„Why Taxes Matter. A Comment on Reagan's Tax Reforms and the US-Trade Deficit“

Hans-Werner Sinn

Economic Policy 1, 1985, S. 239-250.

Summary

Accelerated depreciation and the US trade deficit

In 1981 the introduction of the Accelerated Cost Recovery System (ACRS) dramatically reduced the tax depreciation periods for most US corporate investment. This is likely to have caused an investment boom in the US, an increase in world interest rates, and a massive redistribution of world capital towards the US. US trade deficits are the counterpart to this capital flow.

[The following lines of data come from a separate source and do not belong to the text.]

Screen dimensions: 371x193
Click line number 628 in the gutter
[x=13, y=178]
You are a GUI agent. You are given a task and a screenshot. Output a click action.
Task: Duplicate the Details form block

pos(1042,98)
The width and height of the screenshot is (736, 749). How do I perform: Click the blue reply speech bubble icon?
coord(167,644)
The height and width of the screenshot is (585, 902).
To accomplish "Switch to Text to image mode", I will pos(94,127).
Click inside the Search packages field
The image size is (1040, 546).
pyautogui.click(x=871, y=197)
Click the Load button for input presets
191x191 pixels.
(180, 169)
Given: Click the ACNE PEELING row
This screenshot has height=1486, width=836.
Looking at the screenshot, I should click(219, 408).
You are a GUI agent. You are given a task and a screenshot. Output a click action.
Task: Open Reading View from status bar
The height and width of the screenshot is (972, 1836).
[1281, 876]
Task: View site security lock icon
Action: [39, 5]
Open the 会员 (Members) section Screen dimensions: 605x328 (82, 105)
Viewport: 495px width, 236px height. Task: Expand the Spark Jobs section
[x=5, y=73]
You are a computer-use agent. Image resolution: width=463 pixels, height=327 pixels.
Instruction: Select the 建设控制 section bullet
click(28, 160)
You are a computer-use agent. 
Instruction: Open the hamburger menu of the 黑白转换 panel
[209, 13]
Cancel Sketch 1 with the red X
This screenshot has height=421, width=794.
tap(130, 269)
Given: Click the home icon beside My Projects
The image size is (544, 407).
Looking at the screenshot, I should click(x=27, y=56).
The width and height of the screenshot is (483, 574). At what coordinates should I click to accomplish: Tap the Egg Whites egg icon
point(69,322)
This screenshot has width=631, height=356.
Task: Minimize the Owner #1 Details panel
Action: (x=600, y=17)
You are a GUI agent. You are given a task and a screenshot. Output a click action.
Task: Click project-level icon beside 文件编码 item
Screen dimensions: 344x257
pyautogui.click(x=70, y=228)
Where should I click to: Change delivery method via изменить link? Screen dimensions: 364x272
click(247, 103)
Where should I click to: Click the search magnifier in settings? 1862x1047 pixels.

The mechanism is straightforward. Double tax agreements mean that interest income is taxed according to the residence principle, hence world financial markets tend to equate pretax rates of interest. Effectively, debt is the marginal source of investment finance, and investment will proceed until its post-tax return equals the pre-tax interest rate. With US corporations enjoying a larger tax offset on depreciation, the US capital stock will expand, interest rates will increase, and the capital stock in the rest of the world will contract.

Thus the introduction of ACRS in 1981 may simultaneously explain the US investment boom, the strength of the Dollar, high world interest rates, and the US trade deficit. Conversely, current proposals to abolish or reduce ACRS can be expected to have the opposite effect.